…Söylediklerinden daha ziyade şu anlam çıkıyor, “yeniyetmeler partiyi ele geçirdi, bizim sözümüzü dinleyen kalmadı, makam, mevki meraklısı olmasak da geri plana düşmeyi sindiremeyiz, kimse bizi hafife almaya kalkmasın” ve dahası “eşitler arasında birinci idik, Erdoğan fazlasıyla öne çıktı, racon bozuldu, bunu içime sindiremem”.
Arınç, 2007 Cumhurbaşkanlığı seçimleri öncesi de benzer bir çıkış yapmıştı, hatırlarsanız Abdullah Gül, Arınç’ın açtığı cephenin gerisinden Erdoğan’ı sıkıştırarak cumhurbaşkanı adayı oldu. Şimdi benzer bir durum ortaya çıkıyor, herkes Gül’den çıkış beklerken, bir kez daha Arınç uçbeyliğine soyunup Erdoğan’a meydan okuyor. Ben olayı böyle okuyorum.

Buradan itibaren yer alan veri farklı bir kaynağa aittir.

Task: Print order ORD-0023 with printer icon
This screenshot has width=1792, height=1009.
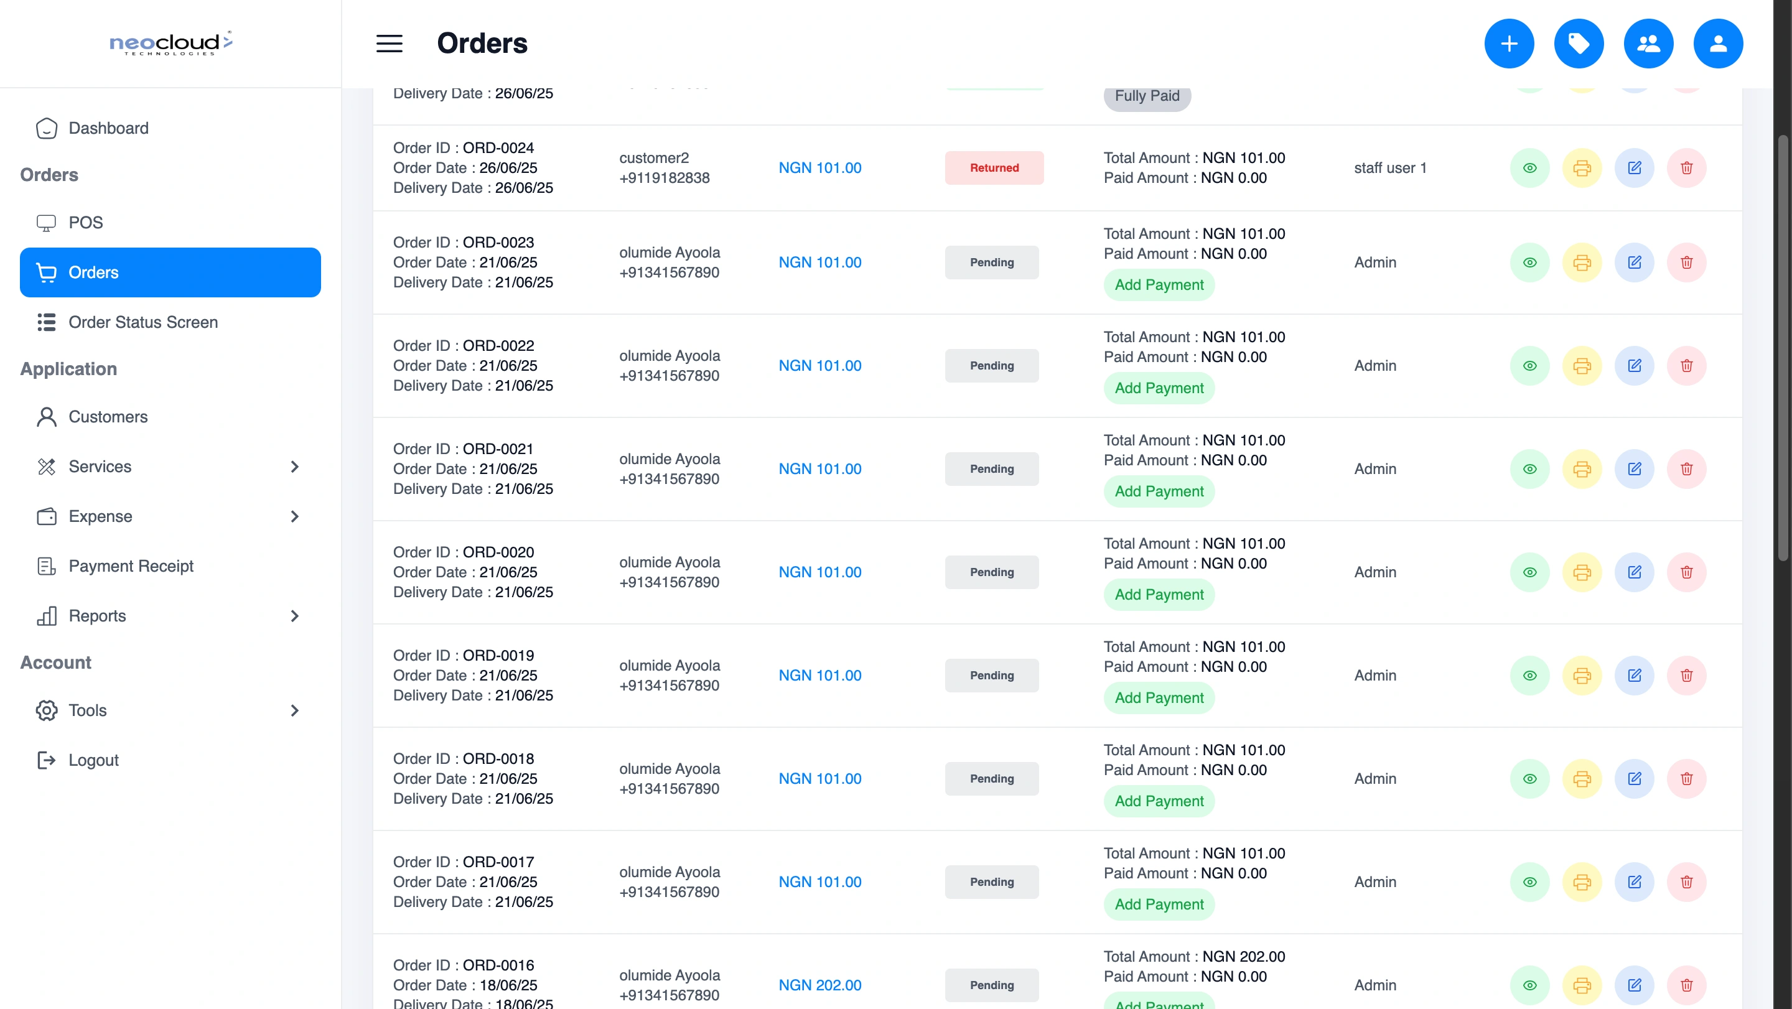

Peki, Arınç’ın çıkışı, Gül’ün meşhur ‘rahatsızlıklarının’ ardında hiç mi ilkesel bir itiraz yok? Kuşkusuz var, kuşkusuz her iki isim de, AK Parti’nin geldiği noktadaki sorunları daha iyi görüyor. Ama, böyle olması, bu iki ismin AK Parti’nin vardığı noktada sorumlulukları olmadığı anlamına gelmez.
Olay, giderek daha fazla ‘Erdoğan’ın günah keçisi haline gelmesi’ne bağlanıyor. Her ne kadar muhalefet çevrelerinin hoşuna gitse de siyasi sorunları kişiselleştirme, ciddi siyasi sorgulama ve yüzleşmelerin önüne geçtiği ölçüde, siyaset toptan yozlaşır, sığlaşır, bunu unutmayalım.
Erdoğan güçlüyken sesini kısıp, önüne geleni imzalayıp, güç kaybederken, ortalığa dökülmek pek de mümtaz bir siyasi çıkış yolu olamaz, olamayacak, benim asıl kaygım bu.